Hello!
On Tue, Mar 11, 2014 at 12:46:18PM -0400, nginx_newbie_too wrote:
> Maxim, one last piece of advice requested. Would it be more proper to turn
> off i-m-s in the request body (by setting proxy_pass_request_headers to off
> in the downstream server configuration) instead of turning it off on the
> upstream server? I think that's more correct behavior, but I'm not sure.
Something like
proxy_set_header If-Modified-Since "";
proxy_set_header If-None-Match "";
on a frontend should be a good way to disable If-* in requests to
an upstream server. I would recommend to don't touch it at all
though, and just ignore 304 responses which are not stored.

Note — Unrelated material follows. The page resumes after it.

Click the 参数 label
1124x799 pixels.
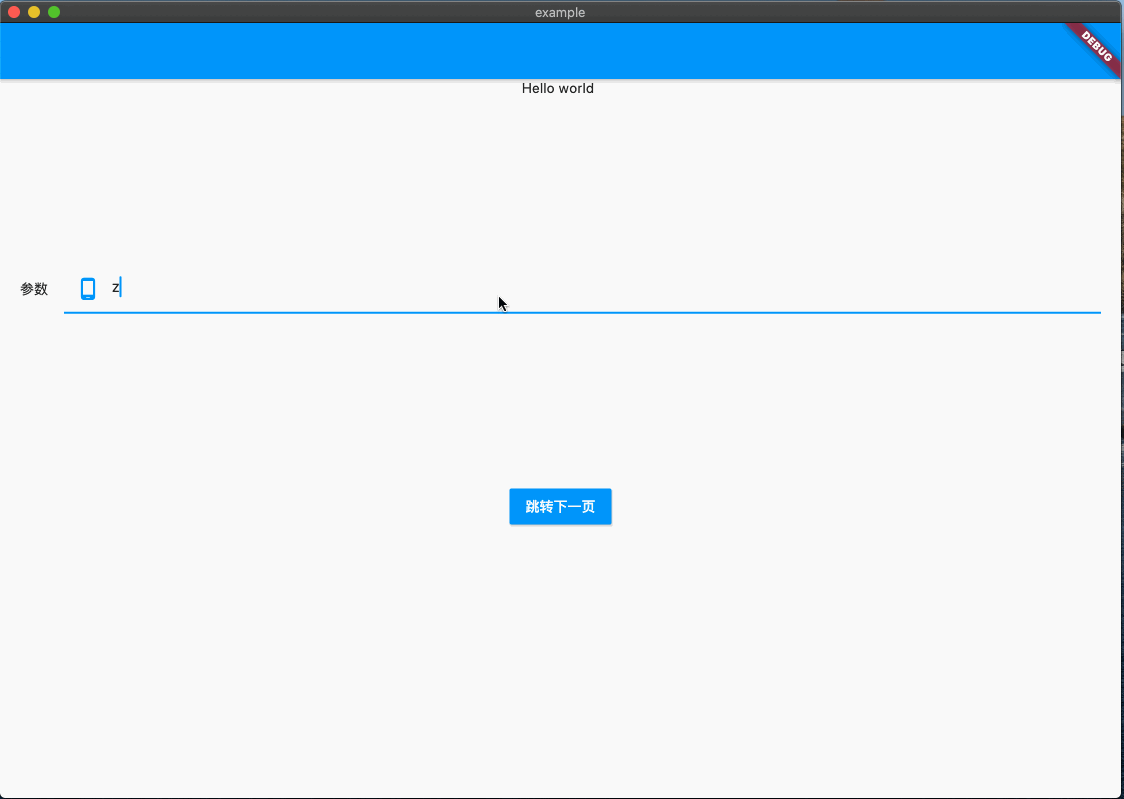point(33,288)
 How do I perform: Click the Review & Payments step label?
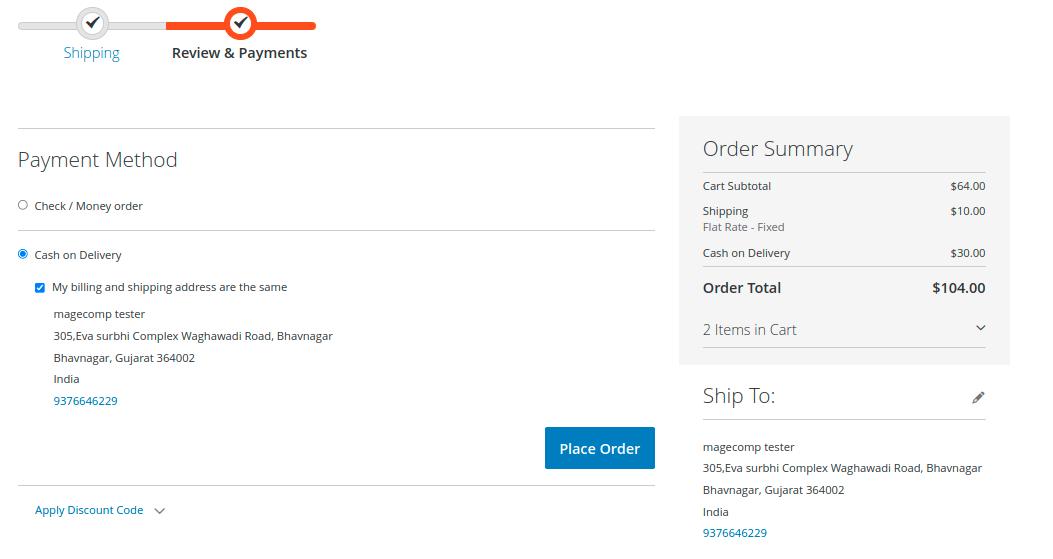[239, 53]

Number of 304 returned by upstream should be small enough.
> Yes, proxy_cache simply works out of the box, and it's awesome. But I
> couldn't understand how to use it so that the downstream server doesn't
> naively GET content again from the upstream after the expiration time period
> had passed. I would have wanted instead to only have the cache refreshed if
> i-m-s suggested that the upstream content had changed.
To make proxy_cache behave more like proxy_store and ignore
response expiration, use proxy_ignore_headers (and
proxy_cache_valid to set cache time):
proxy_ignore_headers Cache-Control Expires;
proxy_cache_valid 200 365d;
Use of If-Modified-Since to revalidate cached data can be
activated by proxy_cache_revalidate directive.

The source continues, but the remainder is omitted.